「ダイエット=辛い」というのが普通です。ただ、その中にも楽しさを見出して行かなければ、ダイエットなんてやっていられません。私はダイエットを行う時はダイエットの中に楽しみを見つけだす事を大切にしています。楽しみを見つけるためには「自分の為のダイエット方法」を見つけなければいけません。

性格別に向き不向きがあるのは当然です。ダイエットだって同じはず。友人にとって良かったダイエット法が自分にあっているとは限りません。自分に合ったダイエットを探しましょう。

【性格別ダイエット】

(1) 真面目が取り柄!人から期待されるとさらに頑張れるし、止められなくなるタイプ。

こんなタイプの方は、監視役が多ければ多いほど、目標達成に燃えるはずです。
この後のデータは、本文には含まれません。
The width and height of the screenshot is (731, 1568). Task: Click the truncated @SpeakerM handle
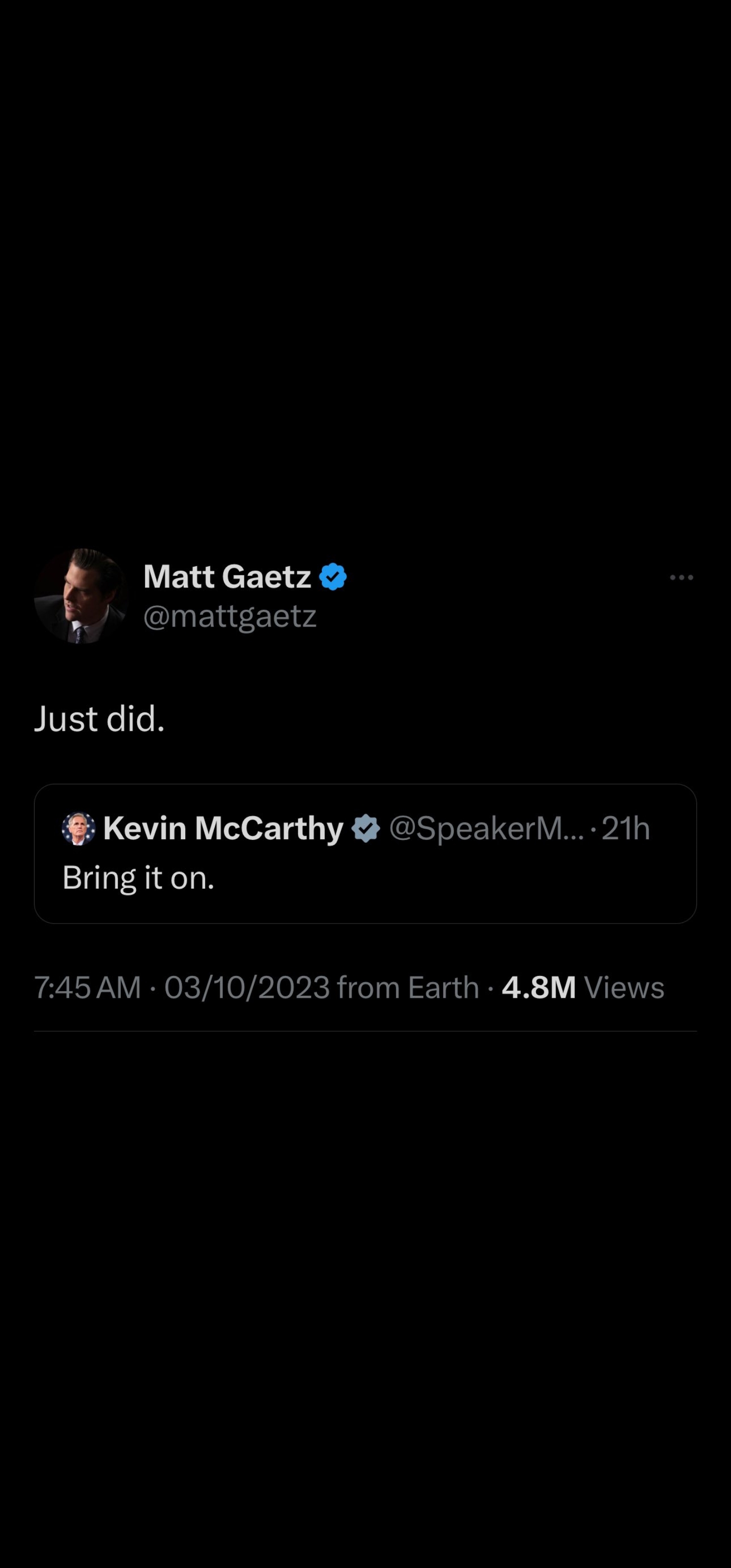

家族や友達など、できるだけ多くの人にダイエットを宣言して、定期的に体型の変化をチェックしてもらったり、友達と一緒にダイエットを始めて競い合ったりする事で、やる気が継続すると思います。食事面でのダイエットでは、レコーディングダイエットをお試しください。

食べたものを、5つのカテゴリに分けて記録。<1主食、2主菜、3副菜、4汁物・果物・乳製品、5その他(飲み物・デザート)>毎食、1~4の料理を1つずつ摂っているのが理想です。2~3日後に食事内容を振り返り、余計に食べてしまったものをチェック。5が多い人は、その食品についてカロリーも書いてみると効果的です。

運動は「ながら運動」を!例えばデスクワークの合間に、机を下から持ち上げるようにして大胸筋を鍛えたり、スキンケア&メイク中は座らない様にしたり。電車の中ではつま先立ちをトライ。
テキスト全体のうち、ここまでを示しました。